(Records for processing Opens)
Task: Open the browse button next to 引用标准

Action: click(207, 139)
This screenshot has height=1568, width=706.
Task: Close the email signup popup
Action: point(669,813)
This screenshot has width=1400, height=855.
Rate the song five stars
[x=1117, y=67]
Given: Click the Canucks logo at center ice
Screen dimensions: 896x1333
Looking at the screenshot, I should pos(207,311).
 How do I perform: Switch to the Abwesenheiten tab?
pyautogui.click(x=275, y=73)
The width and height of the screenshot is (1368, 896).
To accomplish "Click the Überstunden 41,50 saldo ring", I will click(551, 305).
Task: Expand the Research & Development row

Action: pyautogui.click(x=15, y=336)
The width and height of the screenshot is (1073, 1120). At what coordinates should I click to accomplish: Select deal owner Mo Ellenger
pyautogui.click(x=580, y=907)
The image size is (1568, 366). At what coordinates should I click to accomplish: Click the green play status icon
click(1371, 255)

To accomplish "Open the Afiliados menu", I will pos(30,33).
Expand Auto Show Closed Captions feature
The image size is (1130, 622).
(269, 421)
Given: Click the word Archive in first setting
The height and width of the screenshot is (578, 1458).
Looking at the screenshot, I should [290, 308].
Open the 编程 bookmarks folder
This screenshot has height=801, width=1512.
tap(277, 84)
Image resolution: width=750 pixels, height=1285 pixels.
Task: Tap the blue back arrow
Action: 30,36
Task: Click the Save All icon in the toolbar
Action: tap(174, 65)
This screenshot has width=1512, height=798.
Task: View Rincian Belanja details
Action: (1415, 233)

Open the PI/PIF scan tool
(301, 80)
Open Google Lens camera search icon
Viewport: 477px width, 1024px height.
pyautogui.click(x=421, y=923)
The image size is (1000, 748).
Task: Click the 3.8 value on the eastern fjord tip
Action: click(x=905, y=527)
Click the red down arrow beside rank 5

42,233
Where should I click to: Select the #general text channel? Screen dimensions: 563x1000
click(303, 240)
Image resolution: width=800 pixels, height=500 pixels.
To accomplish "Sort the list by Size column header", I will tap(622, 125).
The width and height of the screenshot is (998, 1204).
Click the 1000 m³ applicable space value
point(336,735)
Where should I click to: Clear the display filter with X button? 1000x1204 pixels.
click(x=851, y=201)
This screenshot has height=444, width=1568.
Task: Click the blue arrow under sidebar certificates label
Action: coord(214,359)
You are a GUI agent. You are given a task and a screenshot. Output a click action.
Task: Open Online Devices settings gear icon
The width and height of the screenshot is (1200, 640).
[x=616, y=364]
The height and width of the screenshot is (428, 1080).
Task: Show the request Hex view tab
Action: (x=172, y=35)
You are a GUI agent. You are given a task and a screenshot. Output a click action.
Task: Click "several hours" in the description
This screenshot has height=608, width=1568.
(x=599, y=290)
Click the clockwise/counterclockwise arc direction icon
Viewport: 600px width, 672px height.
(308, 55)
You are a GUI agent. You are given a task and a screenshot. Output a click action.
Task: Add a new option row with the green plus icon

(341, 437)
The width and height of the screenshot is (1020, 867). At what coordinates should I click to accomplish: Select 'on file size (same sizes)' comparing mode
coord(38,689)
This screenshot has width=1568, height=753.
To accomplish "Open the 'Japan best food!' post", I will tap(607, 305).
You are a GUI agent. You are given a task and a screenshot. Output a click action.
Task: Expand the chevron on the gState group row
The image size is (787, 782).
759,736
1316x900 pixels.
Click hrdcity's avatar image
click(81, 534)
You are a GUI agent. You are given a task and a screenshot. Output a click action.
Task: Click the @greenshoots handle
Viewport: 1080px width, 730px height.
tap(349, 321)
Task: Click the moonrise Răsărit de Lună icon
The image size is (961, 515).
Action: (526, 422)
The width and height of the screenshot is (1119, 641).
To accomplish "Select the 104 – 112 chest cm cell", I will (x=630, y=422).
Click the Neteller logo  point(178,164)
(Records for processing Closes)
* [Exercise prompt] Each line in the material either holds the string "will" or does not. State how many do, and nothing else.

* [Exercise response] 5